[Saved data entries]
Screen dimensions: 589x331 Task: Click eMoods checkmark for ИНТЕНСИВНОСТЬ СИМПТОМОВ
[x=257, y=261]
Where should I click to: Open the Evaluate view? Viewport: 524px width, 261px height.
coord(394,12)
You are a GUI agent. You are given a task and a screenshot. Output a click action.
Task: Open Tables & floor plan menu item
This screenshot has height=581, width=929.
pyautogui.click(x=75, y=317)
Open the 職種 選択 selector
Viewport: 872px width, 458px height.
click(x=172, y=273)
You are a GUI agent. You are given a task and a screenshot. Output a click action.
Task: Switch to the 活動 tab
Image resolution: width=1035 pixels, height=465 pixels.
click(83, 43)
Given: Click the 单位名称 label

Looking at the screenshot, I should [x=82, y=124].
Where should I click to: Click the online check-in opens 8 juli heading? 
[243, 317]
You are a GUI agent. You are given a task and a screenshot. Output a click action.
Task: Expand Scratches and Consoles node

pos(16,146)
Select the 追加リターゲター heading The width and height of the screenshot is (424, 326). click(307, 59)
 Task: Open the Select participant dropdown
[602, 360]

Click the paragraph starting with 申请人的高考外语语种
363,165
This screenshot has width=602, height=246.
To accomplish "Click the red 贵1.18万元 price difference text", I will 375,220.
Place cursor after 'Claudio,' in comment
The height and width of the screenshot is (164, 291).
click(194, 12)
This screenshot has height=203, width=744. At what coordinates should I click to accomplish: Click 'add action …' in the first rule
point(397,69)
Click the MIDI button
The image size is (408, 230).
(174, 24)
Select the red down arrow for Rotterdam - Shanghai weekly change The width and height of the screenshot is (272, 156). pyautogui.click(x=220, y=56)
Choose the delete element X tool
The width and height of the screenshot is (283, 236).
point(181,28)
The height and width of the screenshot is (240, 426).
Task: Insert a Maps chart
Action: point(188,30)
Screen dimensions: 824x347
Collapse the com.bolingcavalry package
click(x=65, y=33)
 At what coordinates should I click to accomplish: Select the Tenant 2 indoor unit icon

● How to complete this task:
Could you retype every record above exactly as given?

● Solution to the exercise:
Screen dimensions: 589x331 Task: Click eMoods checkmark for ИНТЕНСИВНОСТЬ СИМПТОМОВ
[x=257, y=261]
Where should I click to: Open the Evaluate view? Viewport: 524px width, 261px height.
coord(394,12)
You are a GUI agent. You are given a task and a screenshot. Output a click action.
Task: Open Tables & floor plan menu item
This screenshot has height=581, width=929.
pyautogui.click(x=75, y=317)
Open the 職種 選択 selector
Viewport: 872px width, 458px height.
click(x=172, y=273)
You are a GUI agent. You are given a task and a screenshot. Output a click action.
Task: Switch to the 活動 tab
Image resolution: width=1035 pixels, height=465 pixels.
click(83, 43)
Given: Click the 单位名称 label

Looking at the screenshot, I should [x=82, y=124].
Where should I click to: Click the online check-in opens 8 juli heading? 
[243, 317]
You are a GUI agent. You are given a task and a screenshot. Output a click action.
Task: Expand Scratches and Consoles node

pos(16,146)
Select the 追加リターゲター heading The width and height of the screenshot is (424, 326). click(307, 59)
 Task: Open the Select participant dropdown
[602, 360]

Click the paragraph starting with 申请人的高考外语语种
363,165
This screenshot has width=602, height=246.
To accomplish "Click the red 贵1.18万元 price difference text", I will 375,220.
Place cursor after 'Claudio,' in comment
The height and width of the screenshot is (164, 291).
click(194, 12)
This screenshot has height=203, width=744. At what coordinates should I click to accomplish: Click 'add action …' in the first rule
point(397,69)
Click the MIDI button
The image size is (408, 230).
(174, 24)
Select the red down arrow for Rotterdam - Shanghai weekly change The width and height of the screenshot is (272, 156). pyautogui.click(x=220, y=56)
Choose the delete element X tool
The width and height of the screenshot is (283, 236).
point(181,28)
The height and width of the screenshot is (240, 426).
Task: Insert a Maps chart
Action: point(188,30)
Screen dimensions: 824x347
Collapse the com.bolingcavalry package
click(x=65, y=33)
 At what coordinates should I click to accomplish: Select the Tenant 2 indoor unit icon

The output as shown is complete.